==== Input data

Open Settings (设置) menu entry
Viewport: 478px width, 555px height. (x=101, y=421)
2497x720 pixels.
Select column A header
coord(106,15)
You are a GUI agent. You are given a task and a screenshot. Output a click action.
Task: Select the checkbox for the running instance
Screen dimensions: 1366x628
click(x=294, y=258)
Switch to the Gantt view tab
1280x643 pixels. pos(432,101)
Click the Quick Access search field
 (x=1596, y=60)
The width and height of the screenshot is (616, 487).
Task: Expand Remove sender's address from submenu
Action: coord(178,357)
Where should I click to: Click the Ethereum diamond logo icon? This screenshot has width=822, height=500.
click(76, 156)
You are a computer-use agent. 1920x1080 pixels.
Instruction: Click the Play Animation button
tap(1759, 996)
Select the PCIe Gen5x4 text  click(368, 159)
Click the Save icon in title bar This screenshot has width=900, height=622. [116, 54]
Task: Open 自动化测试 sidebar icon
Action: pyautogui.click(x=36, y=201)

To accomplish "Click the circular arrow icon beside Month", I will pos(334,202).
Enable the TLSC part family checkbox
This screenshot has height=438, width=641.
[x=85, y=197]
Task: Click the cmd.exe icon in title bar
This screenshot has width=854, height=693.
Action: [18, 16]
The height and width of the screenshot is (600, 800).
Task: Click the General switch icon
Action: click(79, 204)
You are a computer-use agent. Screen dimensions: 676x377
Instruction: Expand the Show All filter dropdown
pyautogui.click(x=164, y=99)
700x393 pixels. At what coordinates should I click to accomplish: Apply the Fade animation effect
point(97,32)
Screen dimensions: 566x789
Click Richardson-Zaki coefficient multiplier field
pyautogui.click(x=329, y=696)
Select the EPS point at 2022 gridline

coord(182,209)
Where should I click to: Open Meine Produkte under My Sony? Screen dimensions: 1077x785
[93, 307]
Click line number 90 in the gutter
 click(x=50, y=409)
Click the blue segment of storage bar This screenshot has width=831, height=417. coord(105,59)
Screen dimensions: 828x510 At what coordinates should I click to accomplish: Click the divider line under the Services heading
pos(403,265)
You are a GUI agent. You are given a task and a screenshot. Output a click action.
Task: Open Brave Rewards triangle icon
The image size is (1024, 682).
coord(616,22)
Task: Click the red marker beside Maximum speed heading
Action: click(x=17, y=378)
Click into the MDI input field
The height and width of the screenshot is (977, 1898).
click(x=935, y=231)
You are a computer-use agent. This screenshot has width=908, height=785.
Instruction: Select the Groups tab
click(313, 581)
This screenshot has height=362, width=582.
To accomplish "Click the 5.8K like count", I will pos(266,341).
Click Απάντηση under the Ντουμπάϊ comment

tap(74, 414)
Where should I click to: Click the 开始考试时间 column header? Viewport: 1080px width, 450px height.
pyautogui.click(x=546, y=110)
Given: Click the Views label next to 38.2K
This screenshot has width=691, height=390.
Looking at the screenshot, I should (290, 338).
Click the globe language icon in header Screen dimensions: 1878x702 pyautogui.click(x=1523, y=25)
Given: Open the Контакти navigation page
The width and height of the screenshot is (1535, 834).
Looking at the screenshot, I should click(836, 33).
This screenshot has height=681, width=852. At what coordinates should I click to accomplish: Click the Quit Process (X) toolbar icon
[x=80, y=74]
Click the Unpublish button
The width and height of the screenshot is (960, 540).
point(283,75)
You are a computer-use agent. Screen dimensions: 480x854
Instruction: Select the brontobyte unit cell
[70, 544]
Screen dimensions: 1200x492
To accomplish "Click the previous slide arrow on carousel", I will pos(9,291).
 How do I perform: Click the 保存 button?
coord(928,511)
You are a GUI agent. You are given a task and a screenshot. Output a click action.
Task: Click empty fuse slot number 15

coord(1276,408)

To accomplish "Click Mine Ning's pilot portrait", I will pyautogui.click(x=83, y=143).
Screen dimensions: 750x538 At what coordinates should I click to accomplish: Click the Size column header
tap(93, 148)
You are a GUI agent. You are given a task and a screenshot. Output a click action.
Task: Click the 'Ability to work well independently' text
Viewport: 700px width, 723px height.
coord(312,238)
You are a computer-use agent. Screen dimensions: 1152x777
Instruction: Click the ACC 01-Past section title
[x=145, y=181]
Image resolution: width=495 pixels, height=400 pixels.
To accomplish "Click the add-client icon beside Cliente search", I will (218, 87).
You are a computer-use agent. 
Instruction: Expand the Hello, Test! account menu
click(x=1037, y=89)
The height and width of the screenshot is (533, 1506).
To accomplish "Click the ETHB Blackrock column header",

========

* [Problem requirements]: From the records, copy out each line that includes the string "will".

* [Answer to this task]:
To accomplish "Click the circular arrow icon beside Month", I will pos(334,202).
To accomplish "Click the 5.8K like count", I will pos(266,341).
To accomplish "Click the previous slide arrow on carousel", I will pos(9,291).
To accomplish "Click Mine Ning's pilot portrait", I will pyautogui.click(x=83, y=143).
To accomplish "Click the add-client icon beside Cliente search", I will (218, 87).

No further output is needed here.